"But, Cousin Frank, I never wore a badge in my life," she insisted. "I have always had the greatest antipathy to such things. It makes one so conspicuous to be branded in that way."
He held out the little white ribbon, threaded with scarlet, and bearing the imprint of the Maltese cross. The light, jesting tone was gone. He was so deeply in earnest that it made her feel uncomfortable.
"Do you know what the colors mean, Bethany?" Then he paused reverently. "The purity and the blood! Surely, you can not refuse to wear those."
He laid the little badge in her lap, and passed down the aisle, distributing the others right and left.
She looked at it in silence a moment, and then pinned it on the lapel of her traveling coat.
"Cousin Ray, did you ever know another such persistent man?" she asked. "How is it that he can always make people go in exactly the opposite way from the one they had intended? When he first planned for me to come on this excursion, I thought it was the most preposterous idea I ever heard of. But he put aside every objection, and overruled every argument I could make. I did not want to come at all, but he planned his campaign like a general, and I had to surrender."
"Tell me how he managed," said Mrs. Marion. "You know I did not get home from Chicago until yesterday morning, and I have been too busy getting ready to come on this excursion to ask him anything."
"When he had urged all the reasons he could think of for my going, but without success, he attacked me in my only vulnerable spot, little Jack. The child has considered Cousin Frank's word law and gospel ever since he joined the Junior League.

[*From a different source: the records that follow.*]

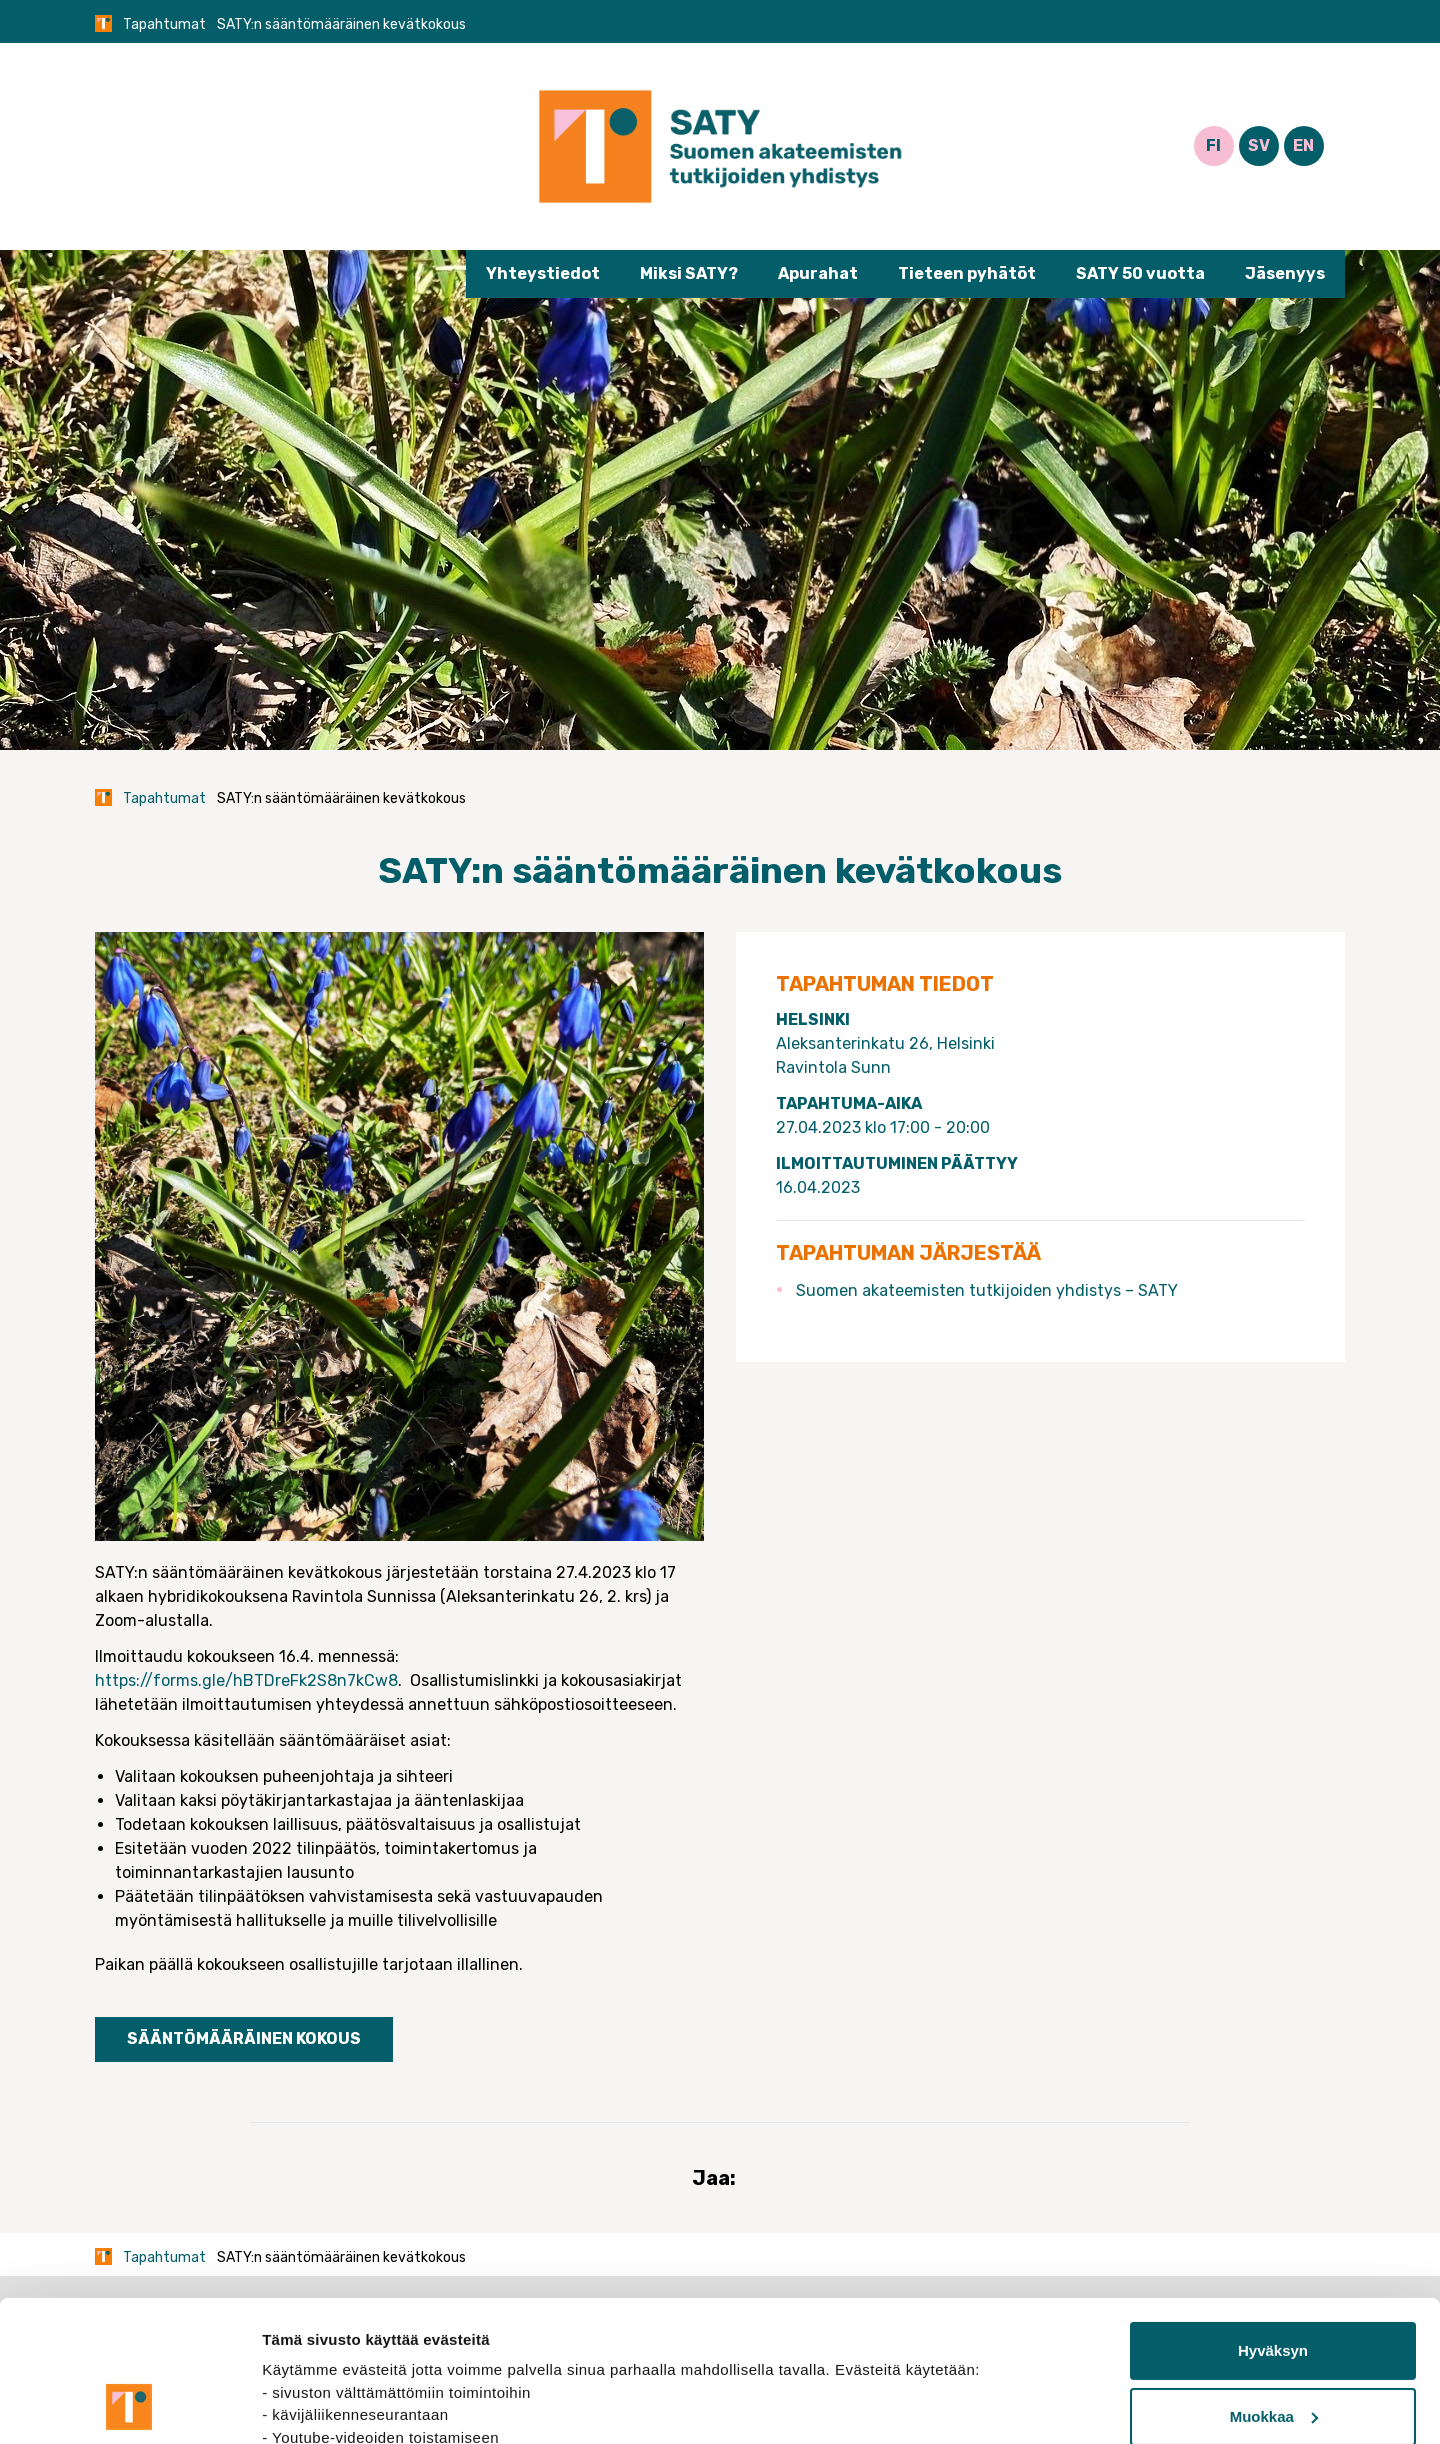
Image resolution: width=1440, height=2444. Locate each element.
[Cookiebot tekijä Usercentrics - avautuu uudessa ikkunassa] (129, 2405)
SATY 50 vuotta (1140, 273)
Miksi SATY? (689, 273)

So, when he was told that my health would be benefited by the trip, and it would arouse me from the despondent, low-spirited state I had fallen into, he gave me no rest until I promised to go. Jack showed generalship, too. He waited until the night of his birthday. I had promised him a little party, but he was so much worse that day, it had to be postponed. I was so sorry for him that I could have promised him almost anything. The little rascal knew it, too. While I was helping him undress, he put his arms around my neck, and began to beg me to go. He told me that he had been praying that I might change my mind. Ever since he has been in the League he has seemed to get so much comfort out of the belief that his prayers are always answered that I couldn't bear to shake his faith. So I promised him."
"The dear little John Wesley," said Mrs. Marion; "you ought to give him the full benefit of his name, Bethany."